Exercise goal = From the listing below, copy each line that holds "will".

Data in this exercise START

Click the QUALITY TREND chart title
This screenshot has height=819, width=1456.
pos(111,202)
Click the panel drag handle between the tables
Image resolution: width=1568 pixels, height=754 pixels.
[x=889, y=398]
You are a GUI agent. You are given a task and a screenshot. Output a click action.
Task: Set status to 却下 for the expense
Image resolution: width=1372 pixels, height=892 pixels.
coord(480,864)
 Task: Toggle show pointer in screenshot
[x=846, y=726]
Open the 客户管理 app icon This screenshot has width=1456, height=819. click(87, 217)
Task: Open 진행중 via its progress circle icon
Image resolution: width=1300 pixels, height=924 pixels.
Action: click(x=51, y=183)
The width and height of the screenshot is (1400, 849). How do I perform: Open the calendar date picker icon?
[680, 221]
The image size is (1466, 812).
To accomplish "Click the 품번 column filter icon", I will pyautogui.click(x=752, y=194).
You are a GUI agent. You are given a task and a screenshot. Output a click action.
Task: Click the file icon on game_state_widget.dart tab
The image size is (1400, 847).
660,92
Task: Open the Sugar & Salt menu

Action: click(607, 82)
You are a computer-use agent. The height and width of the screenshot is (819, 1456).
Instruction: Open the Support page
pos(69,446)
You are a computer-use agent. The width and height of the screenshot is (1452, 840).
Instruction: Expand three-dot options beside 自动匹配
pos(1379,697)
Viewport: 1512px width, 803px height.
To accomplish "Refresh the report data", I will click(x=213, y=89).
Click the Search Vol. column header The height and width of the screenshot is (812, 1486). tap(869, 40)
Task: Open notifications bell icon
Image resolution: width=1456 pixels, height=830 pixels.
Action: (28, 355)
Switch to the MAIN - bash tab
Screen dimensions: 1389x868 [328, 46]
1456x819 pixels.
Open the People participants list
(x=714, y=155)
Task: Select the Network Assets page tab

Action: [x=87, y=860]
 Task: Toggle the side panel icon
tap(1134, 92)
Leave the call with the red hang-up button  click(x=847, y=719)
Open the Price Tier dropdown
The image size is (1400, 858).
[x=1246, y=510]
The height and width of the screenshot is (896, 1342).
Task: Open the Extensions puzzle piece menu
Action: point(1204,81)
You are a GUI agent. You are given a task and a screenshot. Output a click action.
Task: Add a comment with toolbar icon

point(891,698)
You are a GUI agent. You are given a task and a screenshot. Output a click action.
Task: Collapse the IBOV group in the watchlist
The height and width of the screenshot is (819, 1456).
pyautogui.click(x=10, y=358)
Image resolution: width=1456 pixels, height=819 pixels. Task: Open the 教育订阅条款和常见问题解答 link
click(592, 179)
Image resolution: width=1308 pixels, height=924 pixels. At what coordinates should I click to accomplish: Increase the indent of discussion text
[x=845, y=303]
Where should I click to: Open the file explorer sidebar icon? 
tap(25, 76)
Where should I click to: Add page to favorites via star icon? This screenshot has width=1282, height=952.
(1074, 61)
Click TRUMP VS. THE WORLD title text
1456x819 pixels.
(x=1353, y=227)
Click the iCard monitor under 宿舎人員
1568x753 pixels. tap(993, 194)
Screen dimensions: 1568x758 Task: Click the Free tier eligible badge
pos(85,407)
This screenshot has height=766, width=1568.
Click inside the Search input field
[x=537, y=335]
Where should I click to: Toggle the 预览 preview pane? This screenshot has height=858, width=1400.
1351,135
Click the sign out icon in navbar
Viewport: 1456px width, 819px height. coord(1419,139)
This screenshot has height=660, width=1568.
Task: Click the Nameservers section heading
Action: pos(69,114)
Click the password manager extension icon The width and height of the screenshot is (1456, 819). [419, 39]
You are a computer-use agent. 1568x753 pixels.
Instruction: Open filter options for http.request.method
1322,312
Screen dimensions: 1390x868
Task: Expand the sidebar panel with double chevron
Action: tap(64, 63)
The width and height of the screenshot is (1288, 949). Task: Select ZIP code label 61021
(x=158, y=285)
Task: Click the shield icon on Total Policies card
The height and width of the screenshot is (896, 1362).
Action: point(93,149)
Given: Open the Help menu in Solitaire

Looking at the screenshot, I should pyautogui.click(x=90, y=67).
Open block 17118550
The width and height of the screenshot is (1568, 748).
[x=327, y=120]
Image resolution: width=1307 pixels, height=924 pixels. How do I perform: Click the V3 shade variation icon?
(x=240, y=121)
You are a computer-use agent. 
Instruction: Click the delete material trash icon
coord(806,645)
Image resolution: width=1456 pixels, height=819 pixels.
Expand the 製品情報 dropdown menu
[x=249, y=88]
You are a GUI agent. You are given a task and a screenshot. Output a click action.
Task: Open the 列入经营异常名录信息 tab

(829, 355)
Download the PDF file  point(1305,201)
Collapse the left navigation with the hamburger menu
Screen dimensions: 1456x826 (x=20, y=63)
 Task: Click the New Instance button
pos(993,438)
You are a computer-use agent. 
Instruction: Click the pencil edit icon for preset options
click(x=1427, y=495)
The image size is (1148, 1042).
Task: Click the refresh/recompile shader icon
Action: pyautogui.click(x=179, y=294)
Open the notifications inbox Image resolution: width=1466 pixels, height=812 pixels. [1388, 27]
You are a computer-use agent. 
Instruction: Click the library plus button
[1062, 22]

Data in this exercise END

Exercise solution =
To accomplish "Click the 품번 column filter icon", I will pyautogui.click(x=752, y=194).
To accomplish "Refresh the report data", I will click(x=213, y=89).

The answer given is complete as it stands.